Keith Duggan finds Offaly's
Michael Duignan content but a little contrite for a previous
sin
You're sitting in front of a car park pay barrier frantically
scrambling for coins when Michael Duignan ambles into view, an easy
grin filling his countenance.
"Stuck for change? Hang on," he says, returning to his car.
"You're punctual," he offers, when you finally get parked, as
though keeping time is a novel phenomenon to him. It's a wet, grubby
morning in Naas and the big man assures you there's no hurry.
What is it with Offaly folk? They seem to trip along to their own
rhythms in that part of the world, unfussed and nonchalant, thriving
on a mind-set which seems totally at odds with the highly-charged
contemporary GAA. Thus, when the hurlers swept the country last
summer, the fans were happy but not fazed. Isn't that why they
entered the bloody thing, sure?
"I dunno, it's just the makeup of the people, it is always been
that way. But there was a definite build-up in the relationship
between the supporters and players last year which, I think, stemmed
from the pitch protest in Croke Park after the Clare game."
Duignan was in the lounge bar with the others, ruing the end of
their run when someone called him over to the window. Thousands of
county folks, sitting on the turf. Tiananmen Square meets Croke
Park.
"We couldn't believe it, it was the most incredible sight," says
Duignan.
As history tells it, Offaly went on to blitz Clare and then
subdued Kilkenny on a blinding afternoon, Duignan scything through
for a late, flamboyant point which was just so Offaly.
"Someone said to me last week that I'd never forget the score.
Truth is I hardly remember it now. The All-Ireland seems a good time
ago now and what with injuries, we're a good bit down the pecking
order again."
That score, though, was maybe a personal vindication for Duignan
who was given a verbal roasting by the Clare fans for an untoward
pull across David Forde's midriff. Half a stadium booing when the
sliotar ran his way.
"I should have been sent off," he says emphatically. "To be
honest, it might have been better I was because I feel like I've
served 12 months out of it. You still get the jibes, even walking
down the street in Ennis for the league, there were remarks. Look,
it was wrong, we were nine (points) down, I was frustrated -
probably more so with my own lads than anything and I reacted. I
said I was sorry and to me it's over now. David got on with it, he
still plays. That happens in hurling. I've taken plenty of belts. If
I get a haircut, the barber'll say, Jesus, what happened your
head."
After the champagne days ended, Offaly returned to the league
with an apparent reluctance which bordered on the obdurate. Their
enigma value increased as the mediocre results mounted. But they are
hankering after the dry days ahead. The notion that Offaly hurlers
are magicians who just turn it on for kicks is something to keep the
spirits up when they are running ball-breaking drills.
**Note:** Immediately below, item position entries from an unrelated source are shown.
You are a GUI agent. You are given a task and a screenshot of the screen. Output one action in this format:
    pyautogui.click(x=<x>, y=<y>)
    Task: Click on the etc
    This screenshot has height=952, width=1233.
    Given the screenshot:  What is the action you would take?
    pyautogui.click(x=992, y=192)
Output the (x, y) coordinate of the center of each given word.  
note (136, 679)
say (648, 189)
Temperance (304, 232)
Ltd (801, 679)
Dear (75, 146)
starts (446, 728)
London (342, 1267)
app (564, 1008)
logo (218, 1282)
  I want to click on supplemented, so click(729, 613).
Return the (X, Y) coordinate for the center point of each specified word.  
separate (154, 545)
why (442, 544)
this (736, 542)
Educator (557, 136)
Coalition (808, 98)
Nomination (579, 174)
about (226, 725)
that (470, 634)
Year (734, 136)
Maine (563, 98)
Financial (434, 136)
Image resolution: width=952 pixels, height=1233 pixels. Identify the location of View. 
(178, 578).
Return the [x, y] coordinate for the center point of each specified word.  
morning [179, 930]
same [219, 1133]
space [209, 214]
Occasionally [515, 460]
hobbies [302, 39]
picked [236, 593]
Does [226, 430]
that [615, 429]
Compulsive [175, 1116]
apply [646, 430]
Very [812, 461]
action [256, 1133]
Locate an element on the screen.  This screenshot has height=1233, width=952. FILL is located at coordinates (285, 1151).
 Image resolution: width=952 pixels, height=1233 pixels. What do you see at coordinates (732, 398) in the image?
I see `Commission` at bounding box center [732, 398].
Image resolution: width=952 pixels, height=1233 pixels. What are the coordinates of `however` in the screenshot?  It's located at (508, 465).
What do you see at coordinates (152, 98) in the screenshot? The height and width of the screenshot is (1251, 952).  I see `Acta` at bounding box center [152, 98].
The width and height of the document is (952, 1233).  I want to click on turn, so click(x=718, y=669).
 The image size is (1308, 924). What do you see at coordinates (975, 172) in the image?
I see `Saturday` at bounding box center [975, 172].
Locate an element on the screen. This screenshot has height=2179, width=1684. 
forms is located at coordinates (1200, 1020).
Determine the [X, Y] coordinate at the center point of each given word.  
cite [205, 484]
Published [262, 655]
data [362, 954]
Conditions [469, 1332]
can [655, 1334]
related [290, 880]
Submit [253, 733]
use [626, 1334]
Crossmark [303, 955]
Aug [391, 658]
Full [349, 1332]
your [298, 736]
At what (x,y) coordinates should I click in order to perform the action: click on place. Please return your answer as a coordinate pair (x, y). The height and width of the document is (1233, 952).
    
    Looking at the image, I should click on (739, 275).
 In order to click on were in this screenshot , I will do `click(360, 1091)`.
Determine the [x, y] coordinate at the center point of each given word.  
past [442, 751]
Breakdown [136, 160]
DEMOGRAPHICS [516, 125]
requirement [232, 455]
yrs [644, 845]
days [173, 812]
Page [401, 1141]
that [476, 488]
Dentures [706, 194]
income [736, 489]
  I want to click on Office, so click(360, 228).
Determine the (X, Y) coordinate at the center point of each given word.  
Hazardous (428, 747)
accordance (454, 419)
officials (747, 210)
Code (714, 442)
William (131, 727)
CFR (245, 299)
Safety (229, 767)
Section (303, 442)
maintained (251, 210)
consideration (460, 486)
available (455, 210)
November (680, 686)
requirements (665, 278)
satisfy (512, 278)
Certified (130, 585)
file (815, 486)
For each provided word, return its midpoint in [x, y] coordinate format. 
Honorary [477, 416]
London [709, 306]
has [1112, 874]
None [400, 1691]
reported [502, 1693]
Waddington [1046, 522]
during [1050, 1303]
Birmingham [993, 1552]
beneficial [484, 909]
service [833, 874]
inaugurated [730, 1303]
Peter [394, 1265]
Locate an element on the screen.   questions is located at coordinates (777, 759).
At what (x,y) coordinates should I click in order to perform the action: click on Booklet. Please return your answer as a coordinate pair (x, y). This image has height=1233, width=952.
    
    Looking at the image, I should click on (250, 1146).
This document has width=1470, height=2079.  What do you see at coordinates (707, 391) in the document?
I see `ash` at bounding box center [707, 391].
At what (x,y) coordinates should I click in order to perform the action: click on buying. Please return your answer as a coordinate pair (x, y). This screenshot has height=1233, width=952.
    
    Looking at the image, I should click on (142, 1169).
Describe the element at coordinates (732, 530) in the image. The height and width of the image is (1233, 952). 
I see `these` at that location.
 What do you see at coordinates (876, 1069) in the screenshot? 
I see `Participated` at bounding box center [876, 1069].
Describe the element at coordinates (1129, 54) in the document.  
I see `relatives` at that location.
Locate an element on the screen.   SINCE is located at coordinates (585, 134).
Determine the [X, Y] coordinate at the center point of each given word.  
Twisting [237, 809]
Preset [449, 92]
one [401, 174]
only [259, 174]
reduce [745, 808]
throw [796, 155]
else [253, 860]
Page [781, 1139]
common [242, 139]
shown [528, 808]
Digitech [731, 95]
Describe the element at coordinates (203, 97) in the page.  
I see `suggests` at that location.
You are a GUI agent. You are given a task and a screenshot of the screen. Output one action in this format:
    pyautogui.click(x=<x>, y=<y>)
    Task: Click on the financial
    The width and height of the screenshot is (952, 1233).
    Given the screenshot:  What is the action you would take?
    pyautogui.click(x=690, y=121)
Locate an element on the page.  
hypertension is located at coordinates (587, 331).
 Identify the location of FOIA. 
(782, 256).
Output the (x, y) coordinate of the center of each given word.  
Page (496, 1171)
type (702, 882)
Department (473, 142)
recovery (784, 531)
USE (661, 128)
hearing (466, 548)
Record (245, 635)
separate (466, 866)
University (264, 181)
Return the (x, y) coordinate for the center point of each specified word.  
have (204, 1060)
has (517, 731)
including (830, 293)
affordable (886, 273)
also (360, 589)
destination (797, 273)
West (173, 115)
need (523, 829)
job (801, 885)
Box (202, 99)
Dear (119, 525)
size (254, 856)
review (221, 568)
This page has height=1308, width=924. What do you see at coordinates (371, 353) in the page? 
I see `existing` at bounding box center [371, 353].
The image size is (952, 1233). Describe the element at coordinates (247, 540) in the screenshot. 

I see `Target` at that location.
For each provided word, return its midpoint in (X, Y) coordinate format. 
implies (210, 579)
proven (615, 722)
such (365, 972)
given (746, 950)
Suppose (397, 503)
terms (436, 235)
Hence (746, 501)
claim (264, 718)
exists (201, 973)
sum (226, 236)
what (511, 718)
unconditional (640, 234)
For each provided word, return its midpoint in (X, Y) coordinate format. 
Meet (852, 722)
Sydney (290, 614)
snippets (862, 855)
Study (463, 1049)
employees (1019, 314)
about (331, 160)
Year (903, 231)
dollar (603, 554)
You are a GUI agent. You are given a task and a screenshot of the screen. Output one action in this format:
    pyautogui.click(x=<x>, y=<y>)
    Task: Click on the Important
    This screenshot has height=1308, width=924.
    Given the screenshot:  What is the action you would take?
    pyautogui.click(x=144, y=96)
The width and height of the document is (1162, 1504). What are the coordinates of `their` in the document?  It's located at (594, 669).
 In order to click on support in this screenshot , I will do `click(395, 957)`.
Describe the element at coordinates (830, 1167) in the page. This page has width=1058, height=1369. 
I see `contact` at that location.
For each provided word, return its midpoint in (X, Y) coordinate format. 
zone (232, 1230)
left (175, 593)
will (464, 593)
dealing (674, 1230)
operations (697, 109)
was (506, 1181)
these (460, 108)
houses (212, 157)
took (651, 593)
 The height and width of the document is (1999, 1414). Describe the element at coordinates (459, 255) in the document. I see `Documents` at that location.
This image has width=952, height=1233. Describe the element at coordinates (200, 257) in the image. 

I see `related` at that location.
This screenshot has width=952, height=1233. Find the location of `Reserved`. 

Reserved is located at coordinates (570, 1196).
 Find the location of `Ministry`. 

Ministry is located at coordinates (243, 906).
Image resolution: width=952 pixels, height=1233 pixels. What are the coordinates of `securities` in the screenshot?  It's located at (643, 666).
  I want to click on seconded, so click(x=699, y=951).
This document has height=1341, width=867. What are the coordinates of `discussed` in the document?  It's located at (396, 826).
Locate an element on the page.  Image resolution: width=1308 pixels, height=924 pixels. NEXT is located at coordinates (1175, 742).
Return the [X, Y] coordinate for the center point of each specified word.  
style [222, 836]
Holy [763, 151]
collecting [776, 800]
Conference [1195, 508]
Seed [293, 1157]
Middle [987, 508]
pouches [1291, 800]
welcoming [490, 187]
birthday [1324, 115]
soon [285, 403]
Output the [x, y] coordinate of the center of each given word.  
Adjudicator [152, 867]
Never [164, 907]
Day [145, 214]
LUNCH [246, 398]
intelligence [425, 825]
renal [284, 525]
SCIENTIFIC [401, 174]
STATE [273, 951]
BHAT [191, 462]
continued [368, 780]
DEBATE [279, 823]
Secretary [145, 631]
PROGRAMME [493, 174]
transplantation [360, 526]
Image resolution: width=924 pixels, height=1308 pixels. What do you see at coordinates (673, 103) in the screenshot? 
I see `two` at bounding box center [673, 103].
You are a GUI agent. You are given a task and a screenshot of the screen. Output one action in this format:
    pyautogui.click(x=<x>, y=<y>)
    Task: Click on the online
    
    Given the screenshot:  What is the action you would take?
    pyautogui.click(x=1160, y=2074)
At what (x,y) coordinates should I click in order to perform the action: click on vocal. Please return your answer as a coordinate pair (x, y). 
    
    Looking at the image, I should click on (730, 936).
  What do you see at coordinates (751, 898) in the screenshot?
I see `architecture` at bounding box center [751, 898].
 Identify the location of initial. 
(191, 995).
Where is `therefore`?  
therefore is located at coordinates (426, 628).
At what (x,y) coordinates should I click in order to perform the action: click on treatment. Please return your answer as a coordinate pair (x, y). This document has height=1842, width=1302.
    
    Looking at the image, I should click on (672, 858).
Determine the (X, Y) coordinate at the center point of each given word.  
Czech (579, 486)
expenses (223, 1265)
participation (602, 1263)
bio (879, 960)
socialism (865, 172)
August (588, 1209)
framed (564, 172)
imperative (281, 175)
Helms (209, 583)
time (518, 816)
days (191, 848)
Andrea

"We don't go as mad on the training as other counties. But maybe
we play on that, too. But we put in fierce work with Babs (Keating)
early on last year, under Johnny Murray. Maybe we gambled on the
Wexford game hoping to get a run later on. It was risky, but it
worked. This year we have to be sharp from the start."
All of this is said matter-of-factly, but there is still a
marvellously unknowable quality about Offaly, as if even they
themselves can't fathom their freakish swings from the heavenly to
downright awful.
All Duignan knows is that the last eight or so years have been
fun. Undeniably hard sometimes for his wife Edele, yes, and tough
now that they have a 15-month-old son Sean.
But when his Sundays are free forever he'll look back with
fondness. And isn't that the right way?